> **Zu lesender Auszug**

Brandbeschleuniger
Von Philipp Metzger
Bei der Pressekonferenz der staatlichen Förderbank »Kreditanstalt für Wiederaufbau« (KfW) am Dienstag in Frankfurt am Main lobte man sich selbst. Die Bank habe im Coronakrisenjahr 2020 so viele Kredite vergeben wie nie. Das Fördervolumen sei gegenüber dem Vorjahr um 75 Prozent auf den historischen Höchstwert von 135,3 Milliarden Euro gestiegen. »Nie zuvor waren wir als Förderbank auf diese Weise gefordert«, sagte Vorstandschef Günther Bräunig. Mit mehr als 50 Milliarden Euro habe die KfW Unternehmen, Startups, Studierende und gemeinnützige Organisationen in Deutschland sowie Partner in Entwicklungs- und Schwellenländern im Kampf gegen die Folgen der Pandemie unterstützt. Allein in Deutschland sagte die KfW im vergangenen Jahr rund eine Million Kredite, Zuschüsse und andere Finanzierungen in Höhe von insgesamt 106,4 Milliarden Euro zu.

> **Ihre Aufgaben**
a) Um wie viel Prozent ist das Fördervolumen laut dem Artikel über die KfW gegenüber dem Vorjahr gestiegen?
b) Schreiben Sie aus dem Artikel über die KfW die Passage von "Brandbeschleuniger" bis einschließlich "Milliarden Euro zu." wortgetreu ab.
Das anschließende Material steht in keinem Zusammenhang mit dem Artikel über die KfW.

> **Bereitgestellte Angaben**
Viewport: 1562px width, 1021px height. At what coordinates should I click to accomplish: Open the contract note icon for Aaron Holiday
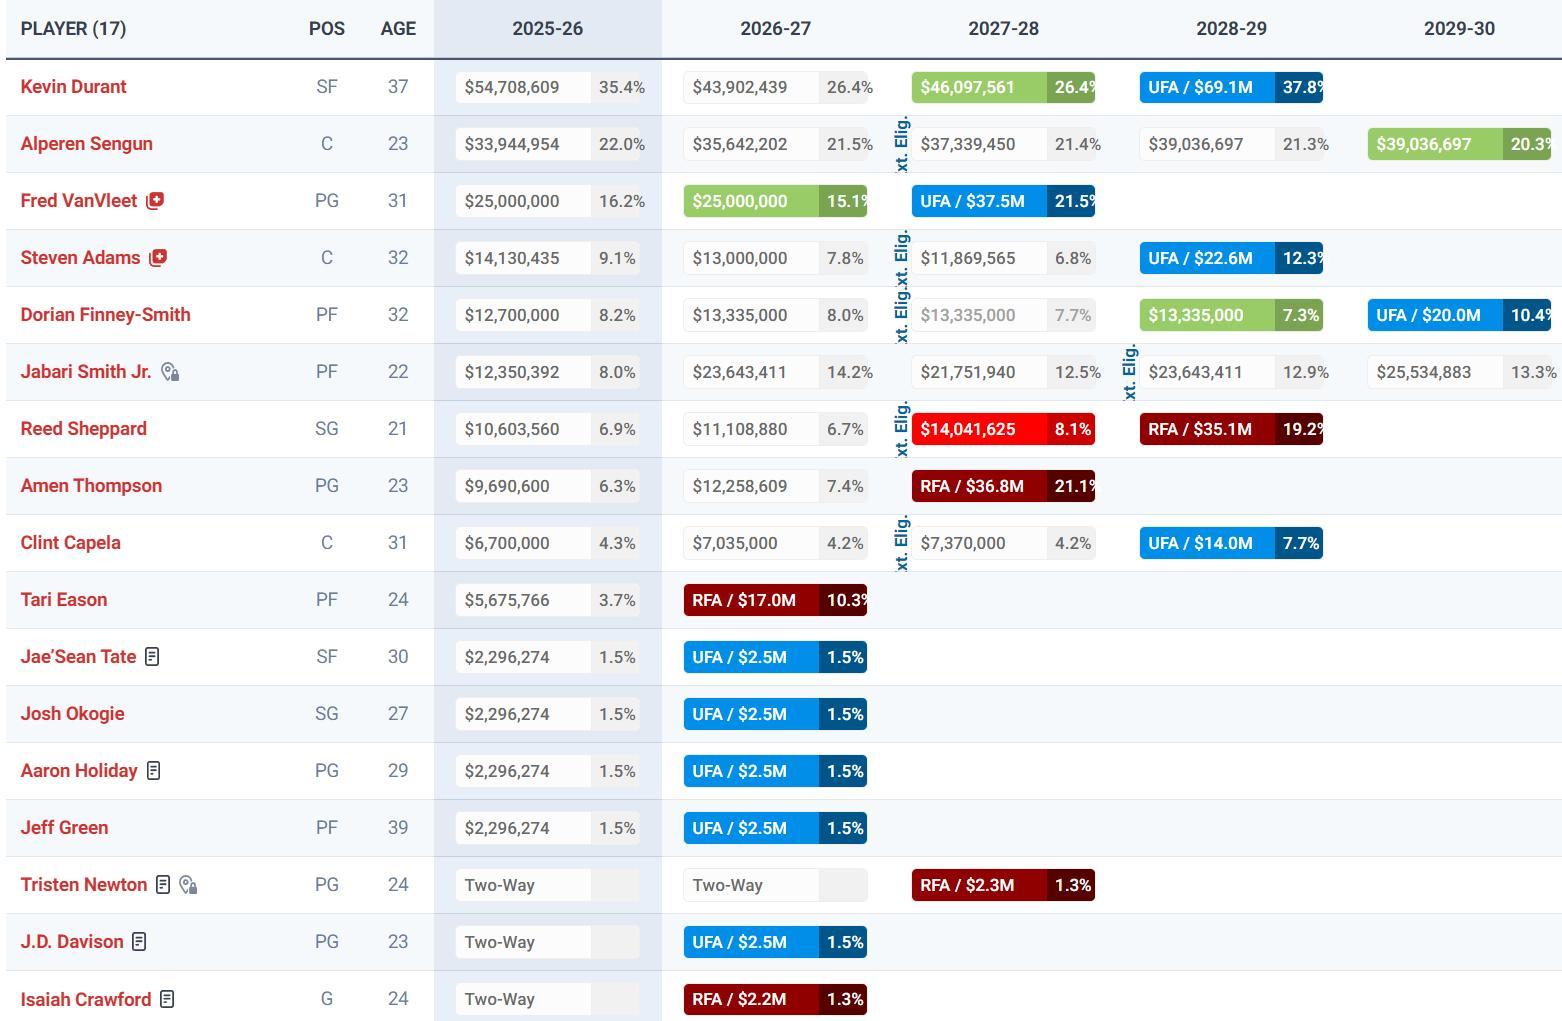(x=153, y=771)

> **Ergebnisse je Aufgabe**
a) Um 75 Prozent.

b)
Brandbeschleuniger
Von Philipp Metzger
Bei der Pressekonferenz der staatlichen Förderbank »Kreditanstalt für Wiederaufbau« (KfW) am Dienstag in Frankfurt am Main lobte man sich selbst. Die Bank habe im Coronakrisenjahr 2020 so viele Kredite vergeben wie nie. Das Fördervolumen sei gegenüber dem Vorjahr um 75 Prozent auf den historischen Höchstwert von 135,3 Milliarden Euro gestiegen. »Nie zuvor waren wir als Förderbank auf diese Weise gefordert«, sagte Vorstandschef Günther Bräunig. Mit mehr als 50 Milliarden Euro habe die KfW Unternehmen, Startups, Studierende und gemeinnützige Organisationen in Deutschland sowie Partner in Entwicklungs- und Schwellenländern im Kampf gegen die Folgen der Pandemie unterstützt. Allein in Deutschland sagte die KfW im vergangenen Jahr rund eine Million Kredite, Zuschüsse und andere Finanzierungen in Höhe von insgesamt 106,4 Milliarden Euro zu.